09/11/2023
Today we have gone through into a basics of Data Science
We have apprehended the simple linear regression concept and how to do data analysis which we are applying it on CDC diabetes data for predicting relationships between variables of OBESITY,INACTIVITY,DIABETES,FIPS and COUNTY.
So, it’s important to find the correlation among these variables.
Concept of Simple Linear Regression
Also learnt Simple Linear Regression is a statistical method to analyze two variables an independent variable as X and a dependent variable as Y.
This will help to find the correlation between dependent and independent variable.
Basically, there are two types of Linear Regression as followed by
a)Simple Linear Regression
b)Multiple Linear Regression
Mathematically the Simple linear regression relationship can be represented with the help of following equation:
Y = mX + b + e
Here, Y tells the Dependent Variable means trying to predict.
X signifies the Independent Variable means using to make predictions
m is the slope of the regression line is the effect X has on Y
e is an error.
So, in the given dataset we need to predict diabetes using inactivity and obesity.
Overall. Y is diabetes which is dependent variable and X is obesity which is independent variable.
Linear relationship can be stated as positive or negative in nature.
1)Positive Linear Relationship: In case of both independent and dependent variable increases.

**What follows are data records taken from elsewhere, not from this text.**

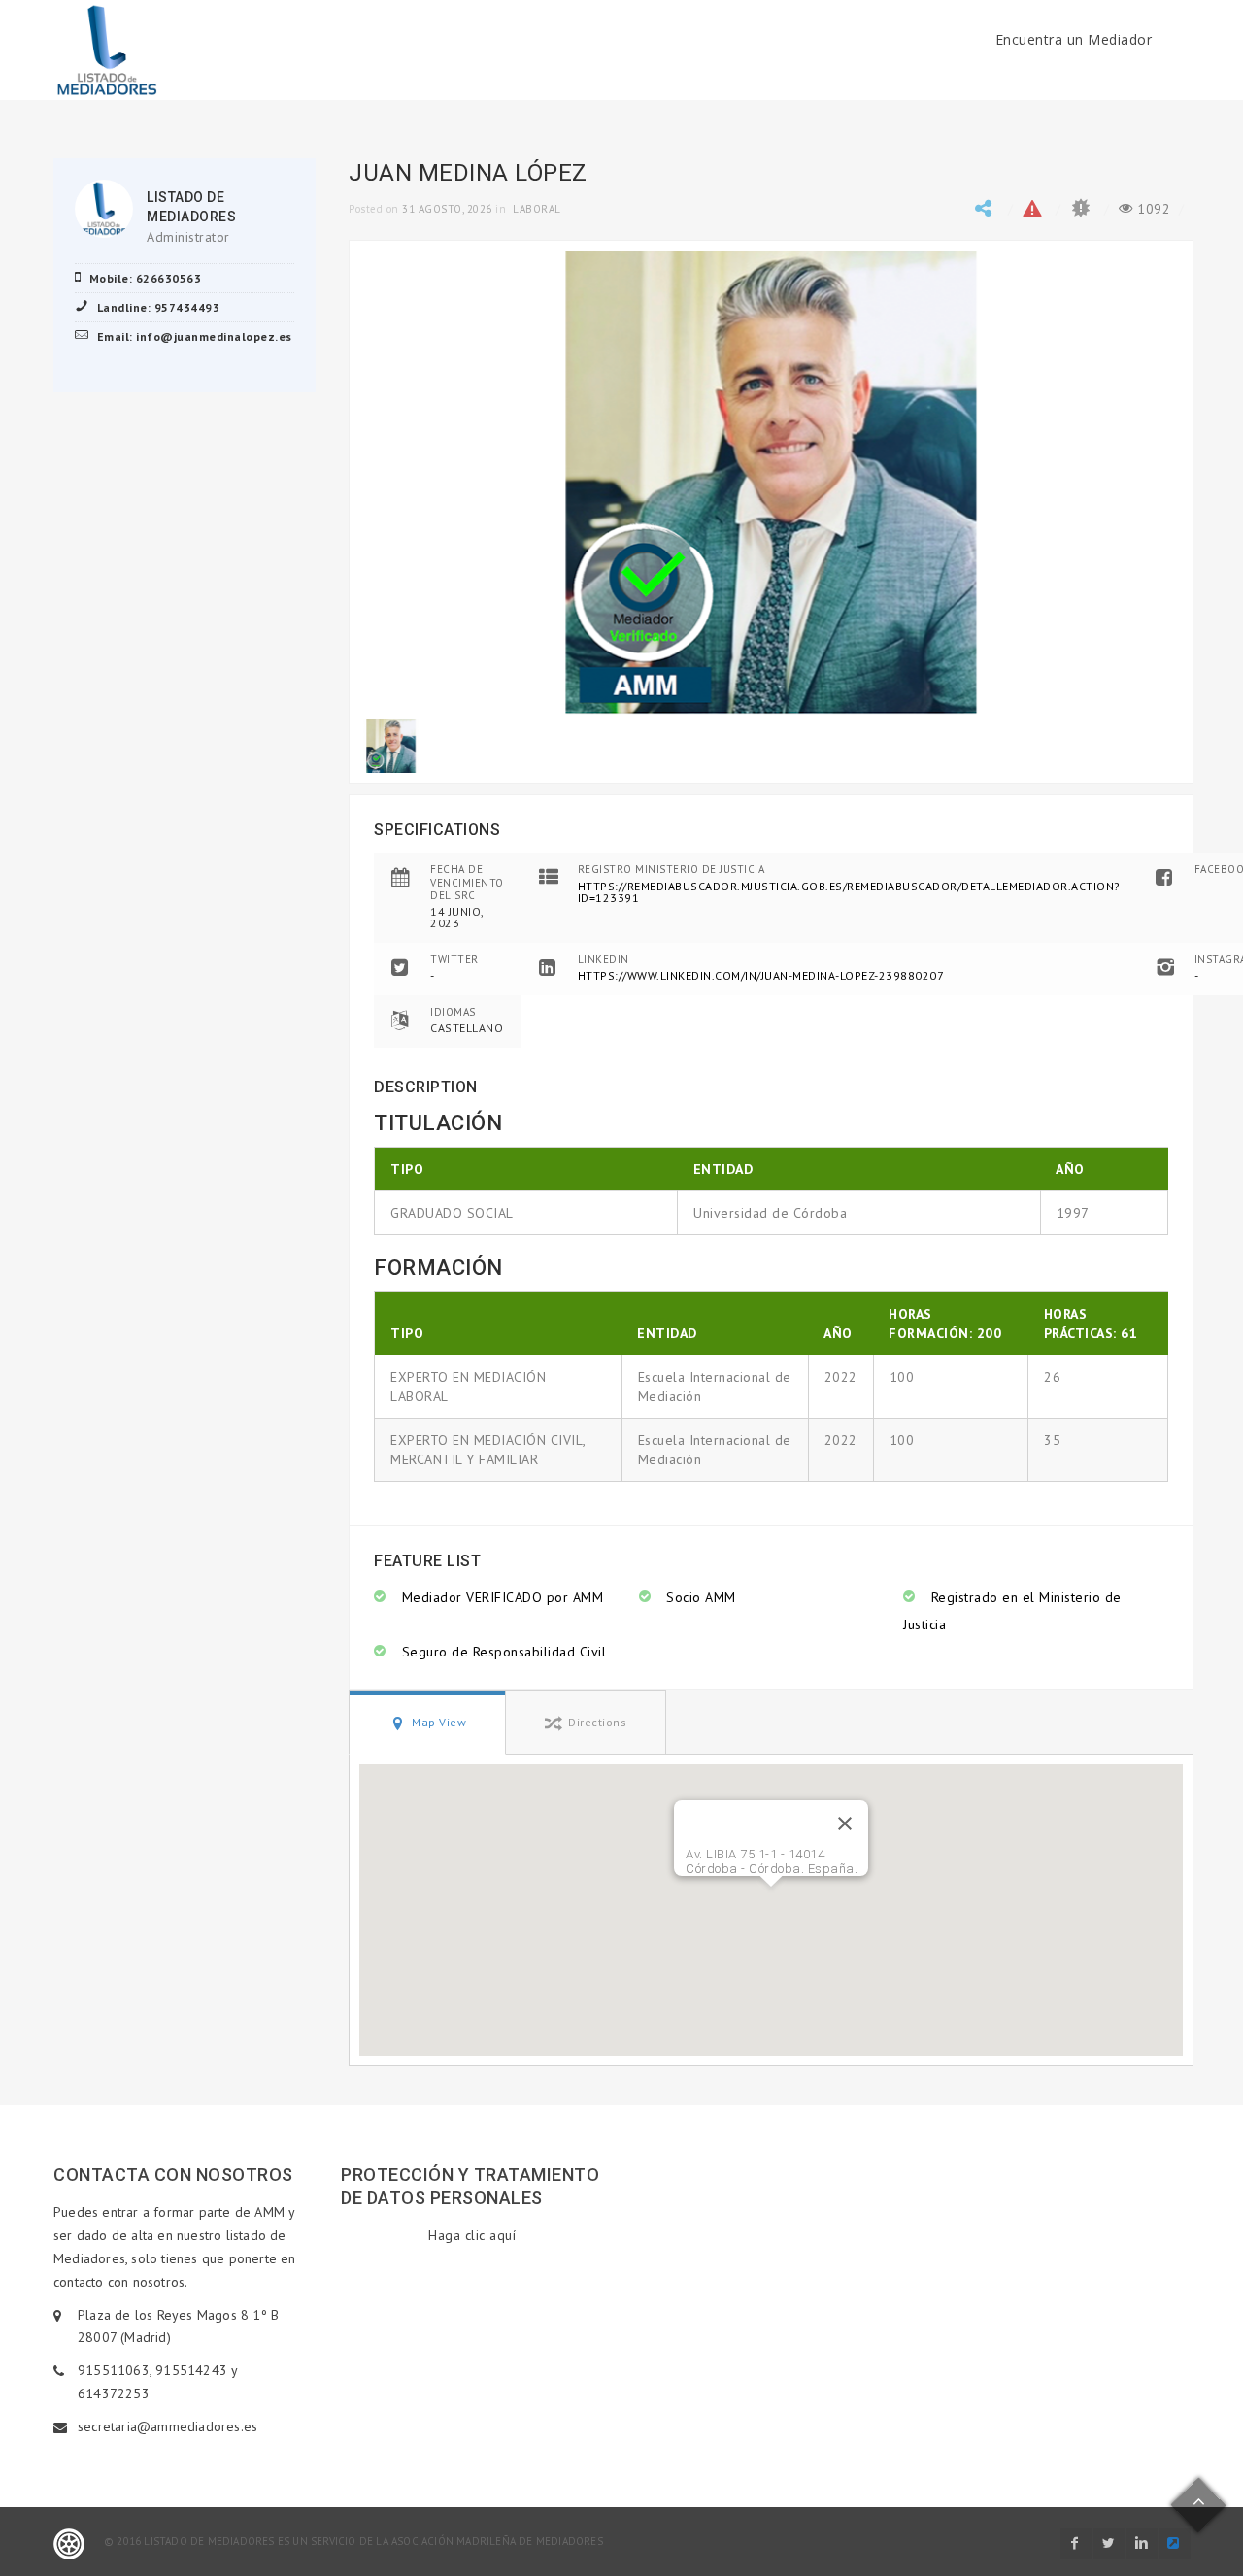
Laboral (537, 209)
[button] (771, 1898)
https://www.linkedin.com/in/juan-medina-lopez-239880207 (761, 975)
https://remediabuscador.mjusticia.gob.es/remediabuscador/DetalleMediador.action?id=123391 (849, 892)
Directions (596, 1722)
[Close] (845, 1823)
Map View (438, 1722)
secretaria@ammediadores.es (167, 2426)
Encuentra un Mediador (1074, 39)
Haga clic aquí (472, 2235)
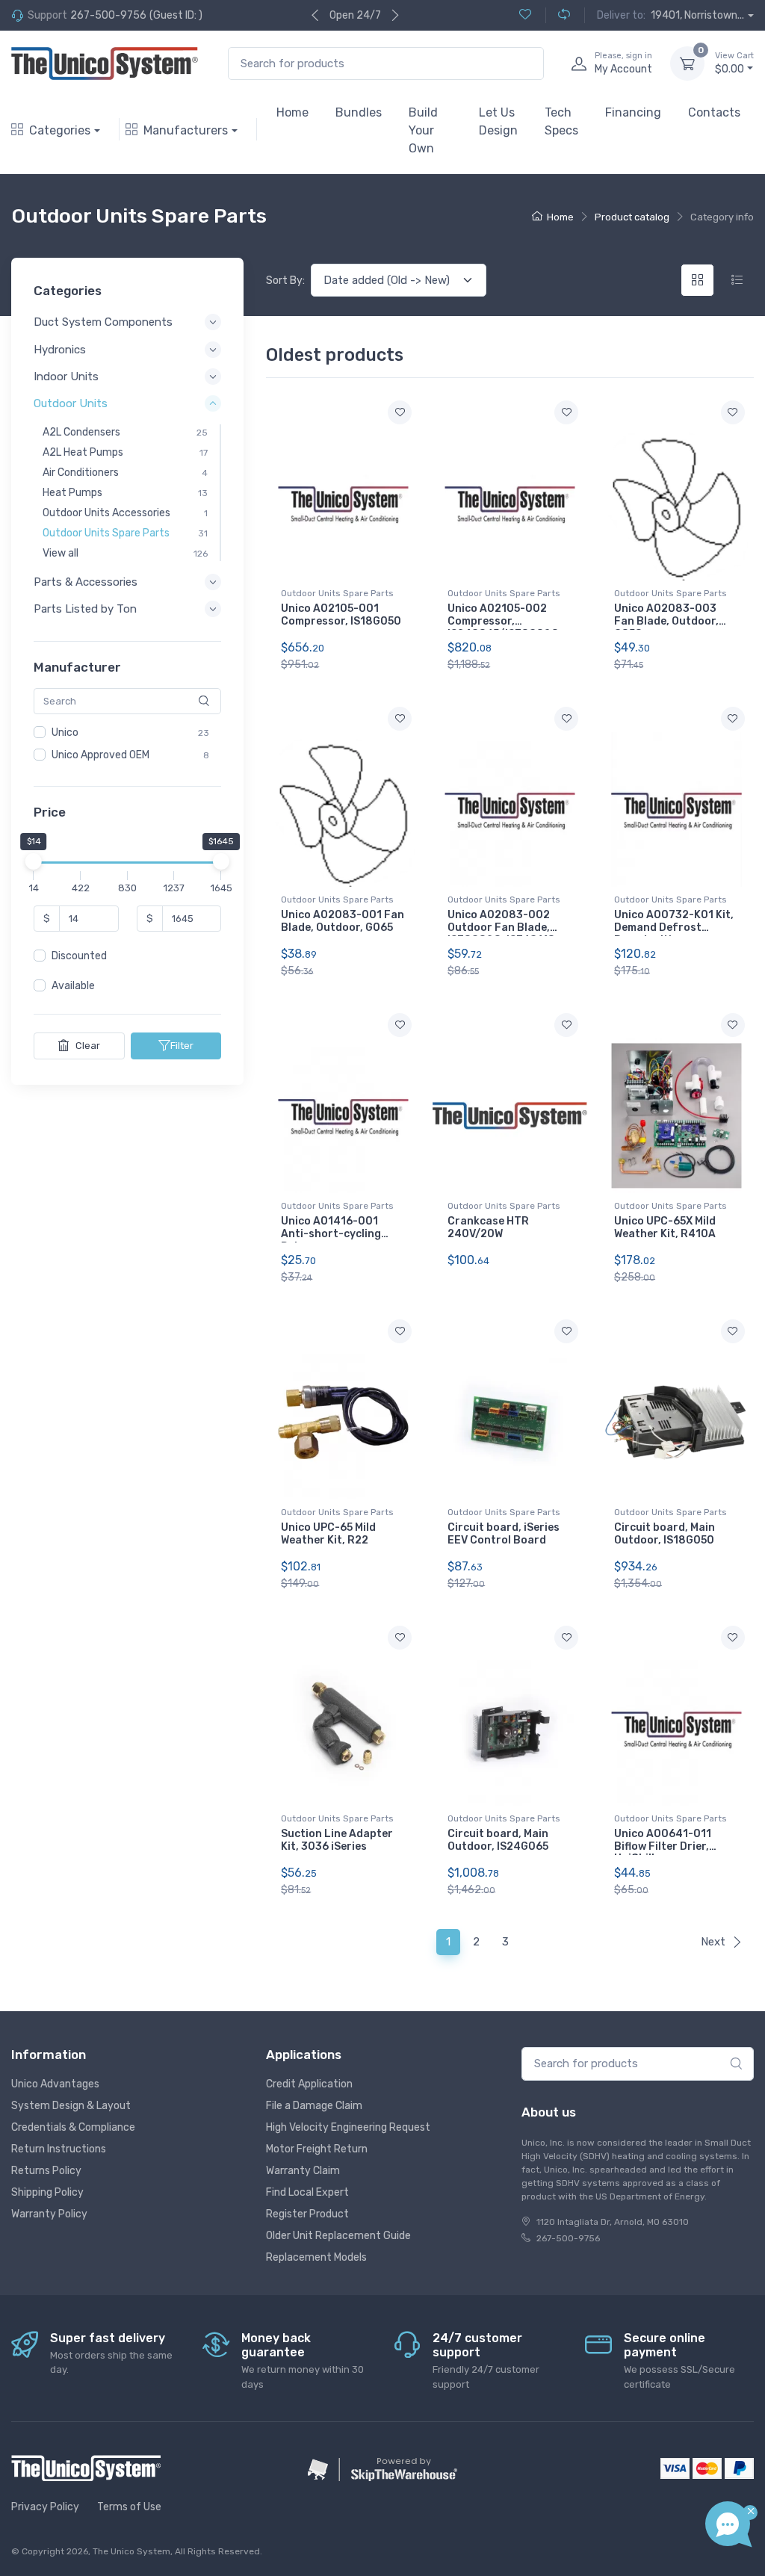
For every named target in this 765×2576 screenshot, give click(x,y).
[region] (127, 744)
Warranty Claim (303, 2170)
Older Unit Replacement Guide (338, 2235)
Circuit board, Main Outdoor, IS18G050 (664, 1533)
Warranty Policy (49, 2214)
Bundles (358, 112)
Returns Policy (46, 2170)
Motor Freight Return (317, 2149)
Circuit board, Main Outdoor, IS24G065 (497, 1840)
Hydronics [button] (60, 349)
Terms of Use (129, 2507)
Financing (633, 112)
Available (73, 985)
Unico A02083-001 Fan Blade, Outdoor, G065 (342, 921)
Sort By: (285, 280)
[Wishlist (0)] (525, 15)
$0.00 (734, 63)
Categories (59, 130)
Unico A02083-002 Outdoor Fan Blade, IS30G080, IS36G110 (501, 927)
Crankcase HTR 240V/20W (488, 1227)
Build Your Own (423, 130)
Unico (65, 732)
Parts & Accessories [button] (85, 582)
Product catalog (632, 217)
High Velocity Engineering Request (348, 2127)
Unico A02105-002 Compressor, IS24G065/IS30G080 (503, 621)
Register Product (307, 2214)
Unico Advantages (55, 2084)
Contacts (714, 112)
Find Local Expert (307, 2192)
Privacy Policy (45, 2507)
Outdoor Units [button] (71, 403)
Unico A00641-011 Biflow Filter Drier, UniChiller (662, 1846)
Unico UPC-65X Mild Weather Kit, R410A (665, 1227)
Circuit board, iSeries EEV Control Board (503, 1533)
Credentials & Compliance (73, 2127)
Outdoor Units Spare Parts (337, 593)
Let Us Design (498, 121)
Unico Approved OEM (100, 755)
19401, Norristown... (697, 15)
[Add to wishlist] (400, 412)
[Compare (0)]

2)Negative Linear Relationship: In case of both independent increases and dependent variable decreases.
When it comes to multiple regression the mathematical statement is
Y = β0 +β1X1+β2 X2+…… +βnXn+e
where,
Y is the dependent variable
X1,X2, …, Xn are the independent variables
β0 is the intercept.
β1,β2, …,βn are the regression coefficients
e is the error term.
In this case we can also apply this method with our dataset which utilizes two independent variables as Inactivity and Obesity.
Learnt about statistical measures like heterogeneity of variance, kurtosis and about asymmetric distribution.